The error in the values was introduced in a processing step when calculating daily out-migrants based on catch and efficiency trial data. For a small proportion of days, traps were fishing but not checked. We used an R function to redistribute the accumulated fish observed on the first day that checking was re-started. So, for example, if a trap was not checked on day 4 or 5, but then checked on day 6, the function would assign 1/3rd of the observed catch on day 6 to each of days 4, 5, and 6. We inadvertently applied this function to multiple species at one time (an array instead of a vector), which resulted in copying catches from one species to another in a haphazard way. This had minimal effect on the more abundant species, but dramatically changed estimates for steelhead.

Additionally, since the corrected data indicate significantly more steelhead in Indian Creek than Little River, we have added a paragraph to the Discussion to elaborate on this result.

The thesis of this article is that salmonid life history diversity is emerging following dam removal from two tributaries with different environments – the tributaries’ salmonid species, age structures, growth regimes, and outmigration timings appear to be distinct.
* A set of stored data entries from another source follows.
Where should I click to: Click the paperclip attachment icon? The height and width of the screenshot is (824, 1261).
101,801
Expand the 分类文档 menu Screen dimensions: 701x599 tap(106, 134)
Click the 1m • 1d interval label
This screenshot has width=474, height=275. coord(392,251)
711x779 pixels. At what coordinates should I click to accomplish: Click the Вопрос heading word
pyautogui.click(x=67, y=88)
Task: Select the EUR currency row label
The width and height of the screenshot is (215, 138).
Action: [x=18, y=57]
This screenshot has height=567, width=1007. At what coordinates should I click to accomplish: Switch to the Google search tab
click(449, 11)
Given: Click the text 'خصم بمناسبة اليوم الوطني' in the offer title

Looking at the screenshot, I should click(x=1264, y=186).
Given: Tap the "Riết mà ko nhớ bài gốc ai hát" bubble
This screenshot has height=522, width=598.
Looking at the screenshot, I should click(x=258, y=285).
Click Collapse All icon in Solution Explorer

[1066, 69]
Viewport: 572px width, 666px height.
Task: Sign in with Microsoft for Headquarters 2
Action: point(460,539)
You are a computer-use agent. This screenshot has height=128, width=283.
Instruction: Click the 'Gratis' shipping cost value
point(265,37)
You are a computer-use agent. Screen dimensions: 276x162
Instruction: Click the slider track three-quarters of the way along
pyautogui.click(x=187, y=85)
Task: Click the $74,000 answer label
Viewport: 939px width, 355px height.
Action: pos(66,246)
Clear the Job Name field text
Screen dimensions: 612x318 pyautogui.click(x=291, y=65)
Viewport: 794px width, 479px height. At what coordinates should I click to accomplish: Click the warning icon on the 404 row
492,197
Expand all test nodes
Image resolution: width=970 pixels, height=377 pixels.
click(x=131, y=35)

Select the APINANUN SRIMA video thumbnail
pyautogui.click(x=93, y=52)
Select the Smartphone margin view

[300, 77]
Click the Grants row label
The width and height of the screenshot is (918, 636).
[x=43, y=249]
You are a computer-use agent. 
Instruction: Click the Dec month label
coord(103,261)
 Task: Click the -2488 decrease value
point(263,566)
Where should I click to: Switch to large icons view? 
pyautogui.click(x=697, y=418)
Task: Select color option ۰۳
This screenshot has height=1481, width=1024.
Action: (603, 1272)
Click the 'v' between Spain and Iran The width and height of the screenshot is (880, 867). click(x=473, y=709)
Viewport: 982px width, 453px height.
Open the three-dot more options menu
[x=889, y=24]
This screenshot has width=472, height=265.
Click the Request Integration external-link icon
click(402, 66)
Correcting our abundance estimates – largely affecting only steelhead – does not alter this original finding. For this reason, we state that the errors do not change the scientific conclusions of the article.

In the published article, there were errors in Figures 2–6 and 8 as published. We reported incorrect fish counts. The corrected Figures 2–6 and 8 appear below.

Figure 2

Figure 2 Assemblage composition compared between tributaries and among years. Y axes are log transformed to improve visibility of smaller counts.

Figure 3

Figure 3 Timing and assemblage composition compared between tributaries and among years. Within-year counts are summed by week. Y axes are log transformed to improve visibility of smaller counts.

Figure 4

Figure 4 Proportional composition of salmonid assemblage compared between Indian Creek and Little River for all years (left) and individual years (right).

Figure 5

Figure 5 NMDS comparing salmonid assemblages between Indian Creek and Little River. Lines and arrows track the tributaries’ changes from 2016–2021 and darken across time.

Figure 6

Figure 6 Salmonid outmigration timing compared between Indian Creek and Little River. Left: cumulative outmigrations as a proportion of total outmigrations. Right: median outmigration date, with dashed lines connecting observations of the same salmonid type and year.

Figure 8

Figure 8 Top: Chinook salmon lengths compared between Indian Creek and Little River. Points describing Indian Creek fish lengths are larger and plotted behind Little River to improve visual comparison between tributaries. Bottom: Chinook salmon lengths compared within tributaries among years with different abundances of Chinook salmon outmigrants.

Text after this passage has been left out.